Tiril Hasselknippe

Born 1984, Arendal. Lives and works in Oslo.


Tiril Hasselknippe’s art cannot easily be categorized – but clearly, her works involve the sculptural abstraction of commonplace objects. We see some of their aspects as related to Minimalism, Process Art, Land Art, poetry and subjective experience. Hasselknippe herself refers to additional sources of inspiration such as design, science fiction, architecture and fashion. She supplements her visual art with poetic texts consisting of found text fragments in combination with her personal observations.

From an art historical perspective, we find points of contact between Hasselknippe’s works and minimalist art by the likes of the American West-Coast artists DeWain Valentine and John McCracken. In addition to influence from Minimalism’s geometric language and industrial materials, these artists drew on popular culture, design and architecture.  Elements of the same sources of influence can be seen in Hasselknippe’s sculptural treatment and deconstruction of everyday forms, for instance a sofa or a car – or her abstracted “surfboard” sculptures cast in plastic polymer.

While some of Hasselknippe’s sculptures retain a certain rootedness in ‘reality’ (e.g., the deconstructed sofas or the formal similarity to a surfboard), the work 29 Palms (Earth Grid) 1-5 (2014) consists of five purely abstract floor-based sculptures. This work is a further development of her interest in abstractions that are rooted in nature. In this respect she builds on the legacy of Norwegian artists such as Jakob Weidemann, Inger Sitter, Carl Nesjar and Ludvig Eikaas. Weidemann’s Skogsbunnbilder (Forest Floor Pictures) from the late 1950s are good examples of Nordic nature-based abstraction, seeing as how he managed to suggest moist and dense undergrowth with colour fields built from pastose brushstrokes. Even through theSkogsbunn series may at first appear nonfigurative, the abstract expression is closely related to the experience of nature and colour and the textures that can be observed in real landscapes. Hasselknipper’s sculptures expand on this unique Nordic nature-abstraction, inasmuch as they perpetuate the abstract landscape tradition whilst still being contemporary in the choice of materials and expression.

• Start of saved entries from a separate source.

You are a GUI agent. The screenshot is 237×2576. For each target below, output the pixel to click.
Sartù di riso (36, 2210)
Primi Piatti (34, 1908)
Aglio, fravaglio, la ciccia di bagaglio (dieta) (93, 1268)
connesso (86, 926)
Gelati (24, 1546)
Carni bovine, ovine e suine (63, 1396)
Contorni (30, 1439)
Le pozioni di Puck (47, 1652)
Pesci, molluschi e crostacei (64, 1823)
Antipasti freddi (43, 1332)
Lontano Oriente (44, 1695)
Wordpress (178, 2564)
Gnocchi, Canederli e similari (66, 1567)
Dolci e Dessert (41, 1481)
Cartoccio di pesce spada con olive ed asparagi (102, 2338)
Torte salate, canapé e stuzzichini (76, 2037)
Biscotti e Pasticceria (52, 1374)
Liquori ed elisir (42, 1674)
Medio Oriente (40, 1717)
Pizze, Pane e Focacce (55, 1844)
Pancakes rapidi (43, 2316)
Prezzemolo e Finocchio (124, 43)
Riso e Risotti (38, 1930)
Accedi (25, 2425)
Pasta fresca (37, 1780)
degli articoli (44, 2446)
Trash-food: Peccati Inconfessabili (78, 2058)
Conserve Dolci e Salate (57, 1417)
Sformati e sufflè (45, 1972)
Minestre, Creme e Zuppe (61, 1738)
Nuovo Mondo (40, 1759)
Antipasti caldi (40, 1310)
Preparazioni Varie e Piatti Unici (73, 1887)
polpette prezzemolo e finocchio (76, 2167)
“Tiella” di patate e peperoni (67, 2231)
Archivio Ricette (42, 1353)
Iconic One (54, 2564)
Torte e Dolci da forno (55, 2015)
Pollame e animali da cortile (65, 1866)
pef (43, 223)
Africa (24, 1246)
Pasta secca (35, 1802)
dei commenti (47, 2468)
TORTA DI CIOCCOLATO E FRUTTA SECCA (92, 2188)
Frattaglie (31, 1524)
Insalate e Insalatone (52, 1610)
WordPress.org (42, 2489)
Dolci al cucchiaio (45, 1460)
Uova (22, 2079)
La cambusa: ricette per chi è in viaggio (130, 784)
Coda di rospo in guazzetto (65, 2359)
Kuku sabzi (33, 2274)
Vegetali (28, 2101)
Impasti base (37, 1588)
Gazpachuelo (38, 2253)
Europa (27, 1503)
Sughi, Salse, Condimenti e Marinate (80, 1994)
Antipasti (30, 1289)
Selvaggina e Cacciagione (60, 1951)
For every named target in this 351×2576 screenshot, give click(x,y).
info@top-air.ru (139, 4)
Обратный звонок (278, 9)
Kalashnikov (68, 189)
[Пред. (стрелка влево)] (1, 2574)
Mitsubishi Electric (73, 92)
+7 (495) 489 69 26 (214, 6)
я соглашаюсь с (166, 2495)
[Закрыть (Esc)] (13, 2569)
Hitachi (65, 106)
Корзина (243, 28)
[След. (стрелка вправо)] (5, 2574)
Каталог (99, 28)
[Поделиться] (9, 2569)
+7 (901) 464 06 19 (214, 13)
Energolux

To make the sculptures, Hasselknippe made casts of segments of typography in a California desert. Into natural fissures in the sand, she poured plastic resin – a synthetic, unpretentious material often used to make cars, boats and surfboards, and which can in turn symbolize a contrast between nature and culture. While these sculptures can be seen as purely abstract forms, they also can be read as directly indexing nature, due to the grains of sand affixed to the plastic cloth used in the casting process. This can remind us of certain aspects of Land Art, for instance the way Robert Smithson explored nature, either by intervening in topographical segments, or by showcasing elements from nature in gallery spaces. In contrast to how several Land Art-artists use nature as an object in a sculptural process, Hasselknippe focuses on the subjective and all-consuming experience of nature. She has described how California functions as a geographical muse for her works. Like several of her productions, 29 Palms (Earth Grid) 1-5 is inspired by a personal experience: in one of California’s sublime nature parks, she suffered a head-on car collision that almost ended in a fatality. The sculptures have vulnerable and almost immaterial qualities that stand in contrast to the sand’s rough surface. The plastic’s translucent ‘skin’ adds an illusion of water, even changing character in relation to the public’s movement and the direction of cast and reflected light. With their experimental materials and sculptural expression, Hasselknippe’s works share much in common with Modernism’s lyrical nature-abstraction, especially through her emphasis on the sensuous experience of natural elements translated in abstract forms.